無数の《巨人》を操ったりと、その力は間違いなく脅威だ。
しかし、もう一つ断言できる事がある。
「素人め」
それを《巨人殺し》は一言で表した。
一撃。
掴まれたまま、少女の細腕が大剣を振り下ろす。
狙うのは自身を捕らえる《秘神》の右腕。
既に骨まで食い込んでいるこちらの剣に、勢い良く刃が重なった。
硬い何かが砕ける感触と、濡れた重い音。
「あ?」
唖然とした顔で《秘神》は見ていた。
千切れてしまった自らの右腕を。
血は流れず、断面は黒々とした肉が蠢いているのが見える。
人間の形をしているのはガワだけだったか。
「あ――ギ、アアアアァァァァッ!?」
「やかましい」
苦痛か驚愕か。
耳障りな絶叫を響かせる《秘神》。
そこに無慈悲なアストレアの声が降って来た。
それと同時に満ちる光。
頭上を埋め尽くすほどの「剣」の雨。
「ヤバいヤバい……!」
「少しぐらいは気を使っても良いと思うんだけど!?」
アウローラさんの意見もご尤もだ。
しかし当の裁きの神様は気にも留めていない。
なので急いで《巨人殺し》を抱えて、アウローラと共に距離を取る。
千切れた腕に気を取られていた《秘神》は間に合わない。
「裁きを受けろ、罪人ッ!!」
そして、光が降り注いだ。
《巨人》の群れもド派手に蹴散らして。
「剣」の雨に呑まれて《秘神》の姿もすぐに見えなくなった。
こちらは《巨人》を盾にした上で危機一髪だ。
ギリギリ威力範囲の外へ脱出し、大きく息を吐き出した。
「しぬかとおもった」
『いつもの事であろうよ』
「せやな」
「できればいつもの事で片付けて欲しくないんですけど??」
やや疲れた顔のアウローラ。
彼女に兜を指で突かれながら、片腕に抱えた《巨人殺し》を見た。
こっちも今は特に問題はなさそうだが。
「大丈夫か?」
「ええ、ありがとう。

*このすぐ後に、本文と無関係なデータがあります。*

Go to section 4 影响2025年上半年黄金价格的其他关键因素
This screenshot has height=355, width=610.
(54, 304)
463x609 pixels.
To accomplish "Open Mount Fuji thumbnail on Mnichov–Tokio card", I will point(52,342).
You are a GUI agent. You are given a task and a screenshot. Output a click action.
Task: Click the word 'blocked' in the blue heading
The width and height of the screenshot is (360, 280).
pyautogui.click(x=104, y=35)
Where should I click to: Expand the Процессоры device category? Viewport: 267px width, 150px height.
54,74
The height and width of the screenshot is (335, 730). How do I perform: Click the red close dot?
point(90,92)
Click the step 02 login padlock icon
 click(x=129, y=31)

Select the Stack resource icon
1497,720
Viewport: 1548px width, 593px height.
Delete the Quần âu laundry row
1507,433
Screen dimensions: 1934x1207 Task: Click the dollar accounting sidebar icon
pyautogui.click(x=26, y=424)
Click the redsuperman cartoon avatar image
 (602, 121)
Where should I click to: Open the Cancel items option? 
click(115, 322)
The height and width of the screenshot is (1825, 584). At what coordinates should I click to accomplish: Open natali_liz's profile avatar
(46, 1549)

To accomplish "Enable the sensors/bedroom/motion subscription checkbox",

助かった」
「大した事はしてないけどな」
精々、《秘神》が隙を見せた瞬間に斬りかかったぐらいだ。
しかし。
「アイツに何かされてたみたいだけど、本当に平気か?」
「平気よ。
どうして平気かは良く分からないけどね」
本当に分かっていない様子で応えながら。
《巨人殺し》はこっちの腕から離れて、軽く手足を動かす。
動作に淀みはなく、本当に平気そうだ。
……《秘神》は確か、彼女の事を《巨人》だとか言っていた。
確かに人間離れした身体能力に、死んでも平気で起き上がってくる不死性。
それらが《巨人》由来だと言われれば納得はできる。
しかし、《巨人殺し》はアストレアとの戦いで《光輪》に引っ掛らなかった。
本当に彼女が《巨人》ならそれはおかしいはずだ。
だから《秘神》が、彼女を《巨人》として操るつもりなら大丈夫じゃないかと。
そう考えて最後まで様子を見ていたワケだ。
結果として予想は大当たりだった。
まぁ、「何故大丈夫だったか」の理由については……。
「……ありがとう、クロ」
『礼を言われる理由が分からんね、ブラザー。
それより今は目の前の事を片付けようぜ』
胸元を軽く抑える少女に、黒蛇はいつも通りに応えた。
あぁ、まったく言う通りだ。
今は先ず目の前からだ。
そう考えて、正面を睨んだ直後。
『――殺す……殺す、殺す、殺す殺す殺すッ!!
一匹残らず殺し尽くしてくれるわ塵埃どもォ!!』
アストレアが降らせる流星の如き「剣」の雨。
砕ける《巨人》の血肉ごと、それらが一瞬で薙ぎ払われた。
地の底から響くような怨嗟。
蠢く黒い巨影は、《秘神》の声で喧しく吠え立てた。